§ **Tugas yang Dikerjakan**:
Jawablah pertanyaan berikut berdasarkan teks tentang Curug Siangin.
(a) Di daerah mana Curug Siangin berada?
(b) Binatang apa yang dikabarkan masih sesekali muncul di lokasi?
(c) Apa yang sempat dibeli saat mampir dalam perjalanan?

§ **Kutipan Teks**:
Langsung ke konten utama

Hembusan Angin di Siangin


"Kapan-kapan ke Curug Siangin lagi yuk", sms salah seorang teman lama ini seperti menyeret memori saya pada suasana sejuk dan hamparan bianglala indah di salah satu sudut Purbalingga. Wuuuaah, jadi pengen kesana lagi nih. 

 
Meski namanya belum seterkenal Curug Nini ataupun Curug Cipothat, namun banyak hal menarik yang bisa kita dapatkan dari Siangin. Jangan bayangkan hal menarik ini adalah hal mistis berupa penampakan (mungkin) hantu seperti yang didapat ketika kita googling kata Siangin. Lalu apa dong ? Selain keindahan alamnya, kondisi medan yang cukup sulit juga menjadi tantangan tersendiri. Ditambah kabar tentang masih adanya babi hutan yang sesekali nyelonong di lokasi akan menjadi pemicu adrenalin. Padahal sih kalau apes ketemu binatang ini ya paling-paling cuma bisa pingsan. Hehehe. Tapi sebenarnya nggak aneh juga kalau sampai ada babi hutan. Lha wong lokasinya memang cukup jauh dan berada di "tuk" (mata air)nya Sungai Klawing kok.

 

 Sempet mampir beli cabai dulu. Hehehe, beginilah kalau jalan-jalan sama emak-emak…..

§ **Data Tersimpan**:
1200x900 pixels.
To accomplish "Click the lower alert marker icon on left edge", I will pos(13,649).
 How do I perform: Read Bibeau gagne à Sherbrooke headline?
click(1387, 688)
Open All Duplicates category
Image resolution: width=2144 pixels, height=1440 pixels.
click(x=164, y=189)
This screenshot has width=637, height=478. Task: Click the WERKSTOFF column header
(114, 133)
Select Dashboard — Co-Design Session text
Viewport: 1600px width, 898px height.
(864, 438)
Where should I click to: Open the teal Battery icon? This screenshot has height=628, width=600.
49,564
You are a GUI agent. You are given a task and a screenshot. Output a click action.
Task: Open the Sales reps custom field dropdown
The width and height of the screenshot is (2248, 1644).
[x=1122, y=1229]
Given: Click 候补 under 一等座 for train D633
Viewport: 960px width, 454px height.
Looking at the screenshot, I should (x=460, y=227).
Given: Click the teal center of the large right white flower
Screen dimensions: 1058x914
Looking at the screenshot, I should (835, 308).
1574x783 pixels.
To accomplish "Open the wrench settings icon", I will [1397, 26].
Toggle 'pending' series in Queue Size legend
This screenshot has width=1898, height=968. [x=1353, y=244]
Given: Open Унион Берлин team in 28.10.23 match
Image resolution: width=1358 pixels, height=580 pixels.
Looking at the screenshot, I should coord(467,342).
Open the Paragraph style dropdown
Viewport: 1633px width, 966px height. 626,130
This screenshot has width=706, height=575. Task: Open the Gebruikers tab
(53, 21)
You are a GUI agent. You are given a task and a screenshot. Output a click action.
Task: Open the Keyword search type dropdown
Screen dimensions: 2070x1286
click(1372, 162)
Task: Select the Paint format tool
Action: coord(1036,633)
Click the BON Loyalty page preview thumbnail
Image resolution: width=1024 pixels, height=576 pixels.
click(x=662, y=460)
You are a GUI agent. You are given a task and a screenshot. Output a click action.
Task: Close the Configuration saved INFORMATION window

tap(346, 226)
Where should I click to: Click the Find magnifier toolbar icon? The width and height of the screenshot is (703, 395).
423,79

§ **Jawaban Akhir**:
(a) Curug Siangin berada di salah satu sudut Purbalingga.
(b) Binatang yang dikabarkan masih sesekali muncul di lokasi adalah babi hutan.
(c) Yang sempat dibeli saat mampir adalah cabai.